Emsal Mahkeme Kararı Antalya 3. Asliye Ticaret Mahkemesi 2022/601 E. 2022/737 K. 08.11.2022 T.

Görüntülediğiniz mahkeme kararı henüz kesinleşmemiştir. Yararlı olması amacıyla eklenmiştir.

T.C.
ANTALYA
3. ASLİYE TİCARET MAHKEMESİ

ESAS NO : 2022/601
KARAR NO : 2022/737
DAVA : Menfi Tespit (Kefalet Sözleşmesinden Kaynaklanan)
DAVA TARİHİ : 13/12/2021
KARAR TARİHİ : 08/11/2022

Davacının açmış olduğu Menfi Tespit davasında Antalya … Asliye Hukuk Mahkemesi … E- … K. Sayılı hükmü ile görevli mahkemenin Asliye Ticaret Mahkemesi olduğundan dolayı görevsizlik kararı verilmiş, söz konusu görevsizlik kararının istinaf edilmesi üzerine Antalya Bölge Adliye Mahkemesi …Hukuk Dairesi … E. … K. Sayılı ilamı ile görevli mahkemenin Asliye Ticaret Mahkemesi olduğuna karar verilmesi üzerine mahkememize tevzi edilen Menfi Tespit (Kefalet Sözleşmesinden Kaynaklanan) davasının yapılan açık yargılamasının sonunda,
GEREĞİ DÜŞÜNÜLDÜ:
Davacı vekili dava dilekçesinde özetle; Davacı alacaklı tarafından senetten kaynaklı alacak nedeniyle kambiyo senetlerine özgü haciz yolu ile Antalya … İcra Müdürlüğünün … E. Sayılı dosyası üzerinden dava dışı borçlu … hakkında icra takibi başlatıldığını, bu icra dosyasının daha sonra Antalya … İcra Müdürlüğünün … esas numarasını aldığını, icra dosyasında bulunan … tarihli haciz tutanağında müvekkili tarafından icra kefili olarak dava dışı … lehine kefalet sözleşmesi olarak hukuken geçersiz bir evrak imzalandığını, Türk Borçlar Kanunu’nun 583. Maddesinde belirtilen şekil şartlarına uyulmadan yapılan kefalet sözleşmesinin geçersiz olduğunu, dosyada yer alan icra kefalet sözleşmesinde, müvekkilinin icra kefili olarak sorumlu olduğunun azami miktar gösterilmediği gibi kefalet sözleşmesi müvekkilinin el yazısı ürünü olmadığını, davalı tarafın icra takibi nedeniyle müvekkilinin devamlı olarak haciz tehdit ve baskısı altında tuttuğunu, müvekkilinin maliki olduğu … İli … İlçesi … Mahallesi … ada … parsel sayılı taşınmazın satış işlemlerine başlandığını, TBK.’nın 583 ve 584. maddeleri uyarınca icra kefaletinin geçersizliği nedeniyle müvekkilinin icra dosyasında borçlu olmadığının yaklaşık olarak ispat edildiğini, bu nedenle icra takibinin tedbiren durdurulmasını, davanın kabulü ile müvekkilinin borçlu olmadığının tespitini, alacağın %20’sinden aşağı olmayacak şekilde davalının tazminata mahkum edilmesini talep ve dava etmiştir.

■ **Veri Listesi**
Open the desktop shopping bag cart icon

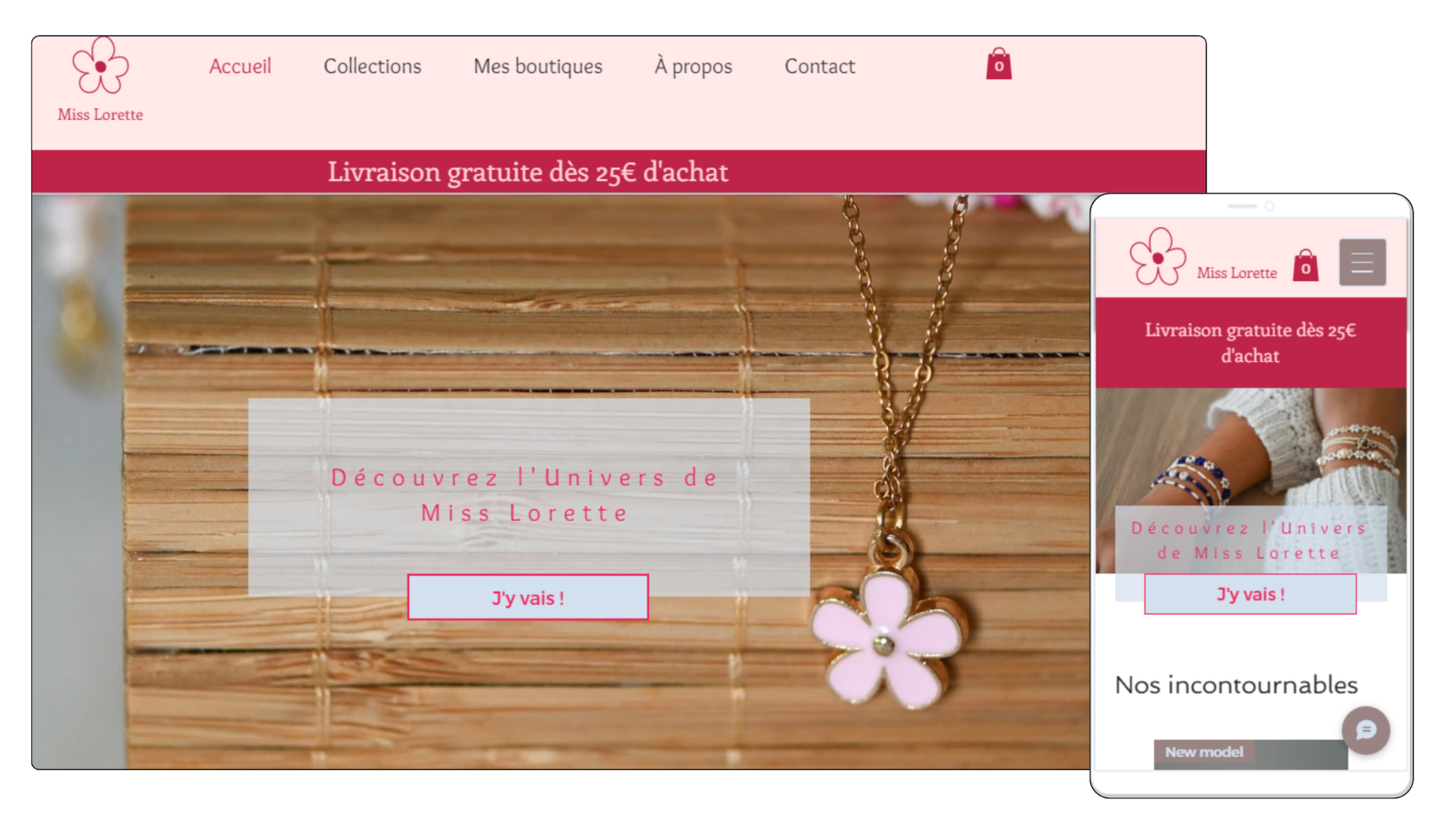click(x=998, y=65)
* * *
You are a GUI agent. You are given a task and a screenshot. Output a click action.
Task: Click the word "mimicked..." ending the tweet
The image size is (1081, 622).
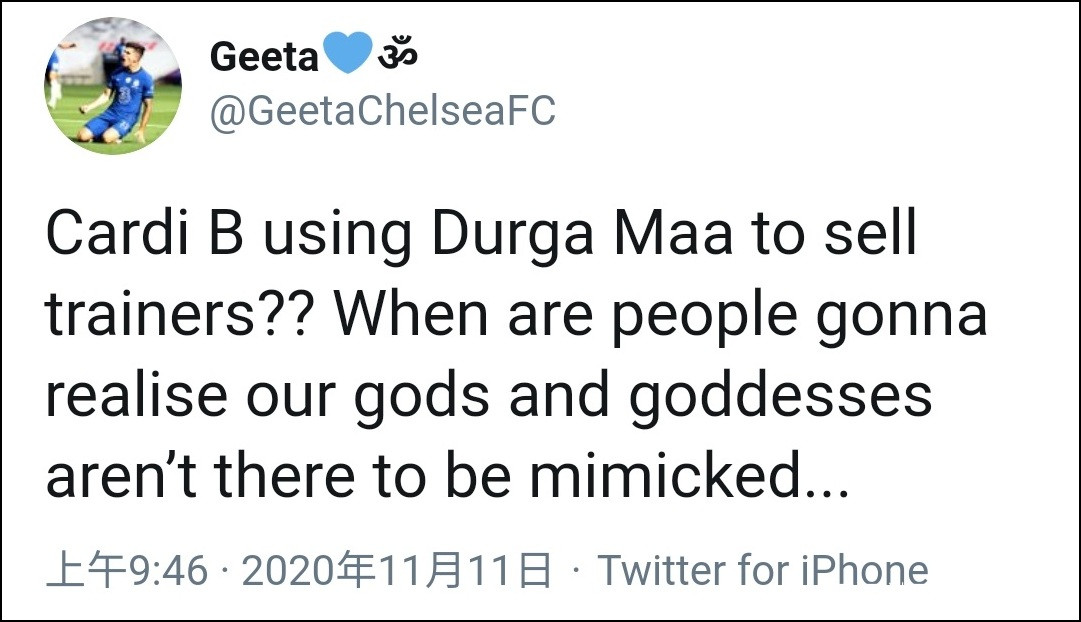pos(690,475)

■ **Görevler**
- 1) Karar metninden "Görüntülediğiniz mahkeme kararı" ifadesinden "DAVA : Menfi Tespit (Kefalet Sözleşmesinden Kaynaklanan)" ifadesine kadar olan kısmı aynen tekrarla.
- 2) Listede "You are a GUI" içeren satırdan "pos(690,475)" içeren satıra kadar olan satırları, iki uç da dahil ve boş satırlar atlanarak, Sıra ve Satır sütunlarından oluşan bir Markdown tablosu olarak ver. Sıra sütununa satır numarasını yaz ve resimleri yanıta dahil etme.
Karar metni ile liste birbirinden bağımsız iki ayrı malzemedir.

■ **Görev Bazında Sonuçlar**
- 1)
Görüntülediğiniz mahkeme kararı henüz kesinleşmemiştir. Yararlı olması amacıyla eklenmiştir.

T.C.
ANTALYA
3. ASLİYE TİCARET MAHKEMESİ

ESAS NO : 2022/601
KARAR NO : 2022/737
DAVA : Menfi Tespit (Kefalet Sözleşmesinden Kaynaklanan)

- 2)
| Sıra | Satır |
|---|---|
| 1 | You are a GUI agent. You are given a task and a screenshot. Output a click action. |
| 2 | Task: Click the word "mimicked..." ending the tweet |
| 3 | The image size is (1081, 622). |
| 4 | pos(690,475) |